Em termos de estrutura, esta obra encontra-se dividida em 10 capítulos. O primeiro capítulo incide sobre o Palácio Nacional de Sintra enquanto monumento intemporal, mantendo-se intacto até à atualidade, na importância e grandiosidade de um paço. O segundo capítulo, refere-se ao paço e às suas divisões como morada privilegiada, desta cronologia, não só em Portugal como em toda a Europa. No terceiro capítulo, o autor explica como se transita da galilé à capela – funerária. Por um lado, destaca as obras-primas de Alcobaça e Batalha, por outro, a humildade da campa rasa de D. Manuel I (Mosteiro dos Jerónimos) e da capela de Garcia de Resende (na cerca do Mosteiro do Espinheiro). No quarto capítulo é apresentada a Igreja de Santiago de Espada (Palmela) que pela sua simplicidade, marca o despojamento e a sobriedade de um estilo arcaizante. No quinto capítulo é focado o Mosteiro da Batalha e as suas influências Mediterrâneas e destacado, sobretudo, o claustro afonsino de dois andares. No sexto capítulo, a ação mecenática de D. João II é salientada através de exemplos como o Hospital de Todos os Santos, o Castelo de Olivença e o Paço de Évora. No sétimo capítulo, Alcobaça e o período manuelino representam a indissociável relação existente entre o poder régio e o poder das ordens religiosas. São ainda dados os exemplos da Igreja de Vestiaria e da Igreja de N. Srª do Pópulo. No oitavo capítulo, a Capela Tumular de Garcia de Resende (Mosteiro Jerónimo de Santa Maria do Espinheiro) reflecte a simplicidade e aponta para o eremitismo no seio do estilo mudéjar do Tardo - Gótico alentejano. No nono capítulo, as construções de madeira enquanto arquitectura efémera ressalvam a importância que os mestres carpinteiros detém no final da Idade Média. Por último, no décimo capítulo, o autor realça a arte manuelina e a importância que a representação heráldica assume neste período, não só em igrejas como também em túmulos.
O autor utiliza uma linguagem simples mas erudita sendo que, muitas vezes, ressalta uma abordagem sensível e poética sobre as sub-temáticas tratadas. Com efeito, conseguimos identificar alguns dos aspectos que o fascinam dentro deste fim (ex. dos claustros, dos jardins). Recorre a teses defendidas por historiadores de arte como Mário Chicó e Virgílio Correia. Ao analisar as várias premissas consegue apresentar a sua visão original e inovadora sem ser inflexível, fazendo denotar um grande respeito pelo trabalho de outros autores. Por outro lado, temos a assinalar o recurso a uma vasta e importante bibliografia.

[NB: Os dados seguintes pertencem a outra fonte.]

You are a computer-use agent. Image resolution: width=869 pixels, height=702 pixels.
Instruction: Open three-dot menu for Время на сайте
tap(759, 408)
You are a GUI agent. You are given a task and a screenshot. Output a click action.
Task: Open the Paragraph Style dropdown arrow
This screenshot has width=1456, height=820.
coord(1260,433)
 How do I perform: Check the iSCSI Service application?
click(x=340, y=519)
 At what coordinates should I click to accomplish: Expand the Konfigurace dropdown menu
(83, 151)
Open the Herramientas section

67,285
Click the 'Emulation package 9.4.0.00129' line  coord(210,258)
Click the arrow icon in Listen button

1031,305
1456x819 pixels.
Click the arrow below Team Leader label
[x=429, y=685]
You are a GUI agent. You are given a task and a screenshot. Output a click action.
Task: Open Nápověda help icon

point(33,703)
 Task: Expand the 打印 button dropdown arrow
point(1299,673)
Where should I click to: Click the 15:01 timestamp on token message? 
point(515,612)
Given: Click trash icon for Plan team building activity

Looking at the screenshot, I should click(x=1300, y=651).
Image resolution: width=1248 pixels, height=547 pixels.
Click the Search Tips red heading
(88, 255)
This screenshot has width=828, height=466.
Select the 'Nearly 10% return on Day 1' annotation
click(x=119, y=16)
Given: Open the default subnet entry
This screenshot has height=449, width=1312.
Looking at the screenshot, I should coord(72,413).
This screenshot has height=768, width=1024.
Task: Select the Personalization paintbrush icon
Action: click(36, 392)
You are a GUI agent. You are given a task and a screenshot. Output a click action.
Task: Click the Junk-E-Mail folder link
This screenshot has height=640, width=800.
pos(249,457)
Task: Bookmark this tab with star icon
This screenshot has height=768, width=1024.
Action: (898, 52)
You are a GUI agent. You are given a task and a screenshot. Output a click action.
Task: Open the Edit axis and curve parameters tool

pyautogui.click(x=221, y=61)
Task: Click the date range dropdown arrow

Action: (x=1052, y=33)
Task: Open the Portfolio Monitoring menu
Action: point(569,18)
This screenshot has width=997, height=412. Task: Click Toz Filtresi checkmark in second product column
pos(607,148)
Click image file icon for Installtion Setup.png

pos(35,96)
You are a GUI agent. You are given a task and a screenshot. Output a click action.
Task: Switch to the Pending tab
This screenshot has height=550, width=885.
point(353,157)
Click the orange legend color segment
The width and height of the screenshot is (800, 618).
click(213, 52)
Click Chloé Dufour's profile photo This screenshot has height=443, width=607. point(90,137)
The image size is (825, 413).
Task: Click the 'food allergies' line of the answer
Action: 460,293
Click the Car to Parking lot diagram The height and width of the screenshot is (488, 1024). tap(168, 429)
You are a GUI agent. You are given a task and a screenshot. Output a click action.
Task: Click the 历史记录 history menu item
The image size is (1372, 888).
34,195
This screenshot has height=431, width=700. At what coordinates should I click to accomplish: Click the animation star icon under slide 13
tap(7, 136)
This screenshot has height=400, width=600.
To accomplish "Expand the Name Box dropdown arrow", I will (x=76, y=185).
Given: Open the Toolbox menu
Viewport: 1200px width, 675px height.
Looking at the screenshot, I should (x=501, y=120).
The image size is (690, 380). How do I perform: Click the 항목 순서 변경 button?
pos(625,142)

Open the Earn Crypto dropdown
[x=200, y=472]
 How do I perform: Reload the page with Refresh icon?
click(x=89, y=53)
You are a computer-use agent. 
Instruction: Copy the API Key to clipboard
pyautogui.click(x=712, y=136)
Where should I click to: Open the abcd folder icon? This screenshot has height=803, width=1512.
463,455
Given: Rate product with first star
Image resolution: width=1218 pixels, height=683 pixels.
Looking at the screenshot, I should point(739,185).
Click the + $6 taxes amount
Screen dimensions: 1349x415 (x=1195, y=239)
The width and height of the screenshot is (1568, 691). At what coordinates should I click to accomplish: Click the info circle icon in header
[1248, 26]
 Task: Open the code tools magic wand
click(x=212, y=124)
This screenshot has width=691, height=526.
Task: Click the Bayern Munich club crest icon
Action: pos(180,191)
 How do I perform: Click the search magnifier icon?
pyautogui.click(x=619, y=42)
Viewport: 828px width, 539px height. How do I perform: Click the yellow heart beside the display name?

O único aspeto que, no nosso entender, poderia ser diferente prende-se à apresentação gráfica de imagens, alçados e plantas. Contudo, a obra Paços Medievais Portugueses vem claramente ultrapassar este ponto, levando-nos a olhar para ambas mediante a cronologia da sua produção.
Tal como a frase de George Duby, o autor pretendeu comunicar com a poesia do coração aquilo que a história enquanto ciência transmite em cada documento.